3. Heterogeneous Architecture Support

if args.core == "hybrid":
    system.cpu = [O3CPU(cpu_id=0), TimingSimpleCPU(cpu_id=1)]

Results:

  • Balanced performance-energy characteristics
  • 104 pJ EPI (between Big and Little cores)
  • Enables workload-specific optimization

Comparison

Architecture Comparison Summary

Metric Big Core Little Core Hybrid Best Choice
Performance (IPC) 1.86 1.11 1.48 Big Core
Energy Efficiency 200 pJ 80 pJ 104 pJ Little Core
EDP (TinyML) 3.57e-3 2.74e-3 1.38e-3 Hybrid+Drowsy
Memory Efficiency Medium High High Little/Hybrid
Scalability Low High Medium Little Core

Workload-Specific Recommendations

  1. TinyML KWS: Little core + Drowsy cache (optimal EDP)
  2. Sensor Fusion: Little core + Low DVFS (energy-constrained)
  3. AES-CCM: Big core + High DVFS (performance-critical)
  4. Attention Kernel: Hybrid + High DVFS (balanced workload)

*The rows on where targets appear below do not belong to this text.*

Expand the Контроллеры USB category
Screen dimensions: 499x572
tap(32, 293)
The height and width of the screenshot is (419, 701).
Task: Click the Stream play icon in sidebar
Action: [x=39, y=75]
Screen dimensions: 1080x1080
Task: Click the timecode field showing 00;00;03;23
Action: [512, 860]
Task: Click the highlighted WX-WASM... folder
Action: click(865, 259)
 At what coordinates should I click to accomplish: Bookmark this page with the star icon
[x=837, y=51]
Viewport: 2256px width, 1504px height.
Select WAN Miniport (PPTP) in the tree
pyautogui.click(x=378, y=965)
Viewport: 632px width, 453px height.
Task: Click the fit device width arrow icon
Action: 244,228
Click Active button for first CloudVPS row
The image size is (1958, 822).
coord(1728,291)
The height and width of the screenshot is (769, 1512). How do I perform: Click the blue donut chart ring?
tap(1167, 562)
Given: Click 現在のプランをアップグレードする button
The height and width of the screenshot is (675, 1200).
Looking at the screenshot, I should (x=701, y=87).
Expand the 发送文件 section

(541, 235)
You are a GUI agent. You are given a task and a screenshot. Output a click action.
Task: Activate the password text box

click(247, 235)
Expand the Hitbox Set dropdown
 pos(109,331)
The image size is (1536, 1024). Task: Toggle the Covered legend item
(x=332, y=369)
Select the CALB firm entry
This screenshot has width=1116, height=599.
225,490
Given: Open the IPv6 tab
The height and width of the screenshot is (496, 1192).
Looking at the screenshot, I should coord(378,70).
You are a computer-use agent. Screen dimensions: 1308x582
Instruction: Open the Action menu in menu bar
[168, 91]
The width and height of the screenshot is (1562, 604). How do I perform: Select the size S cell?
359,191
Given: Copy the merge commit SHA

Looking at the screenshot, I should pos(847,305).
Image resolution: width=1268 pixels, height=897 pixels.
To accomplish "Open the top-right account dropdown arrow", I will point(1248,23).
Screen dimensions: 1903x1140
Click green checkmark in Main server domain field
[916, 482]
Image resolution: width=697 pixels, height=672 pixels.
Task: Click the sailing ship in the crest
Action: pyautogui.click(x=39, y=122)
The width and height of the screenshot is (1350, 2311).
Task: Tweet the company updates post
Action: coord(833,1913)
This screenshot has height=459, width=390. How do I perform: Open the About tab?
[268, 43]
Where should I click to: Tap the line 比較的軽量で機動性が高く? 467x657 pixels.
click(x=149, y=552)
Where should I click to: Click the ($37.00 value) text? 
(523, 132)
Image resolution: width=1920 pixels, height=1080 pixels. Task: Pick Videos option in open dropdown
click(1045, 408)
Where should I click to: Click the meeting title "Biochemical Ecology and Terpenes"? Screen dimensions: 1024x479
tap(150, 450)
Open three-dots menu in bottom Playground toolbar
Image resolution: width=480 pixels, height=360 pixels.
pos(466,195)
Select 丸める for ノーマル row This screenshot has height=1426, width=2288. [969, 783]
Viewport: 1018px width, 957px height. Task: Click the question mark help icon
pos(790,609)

Optimization Impact Summary

Optimization Energy Reduction Performance Impact EDP Improvement
Drowsy Cache 15% -5% 20%
Low DVFS 40% -40% 0%
Little Core 60% -40% 23%
Combined 75% -45% 61%

Conclusions

The heterogeneous simulation experiments demonstrate that:

  1. Workload-aware architecture selection is crucial for optimal energy efficiency
  2. Drowsy cache optimization provides significant energy savings with minimal performance cost
  3. DVFS scaling enables dynamic power-performance trade-offs
  4. Hybrid architectures offer balanced solutions for diverse IoT/edge workloads
  5. TinyML workloads benefit most from Little cores + Drowsy cache configuration

These findings provide valuable insights for designing energy-efficient IoT and edge computing systems that can adapt to varying workload requirements and power constraints.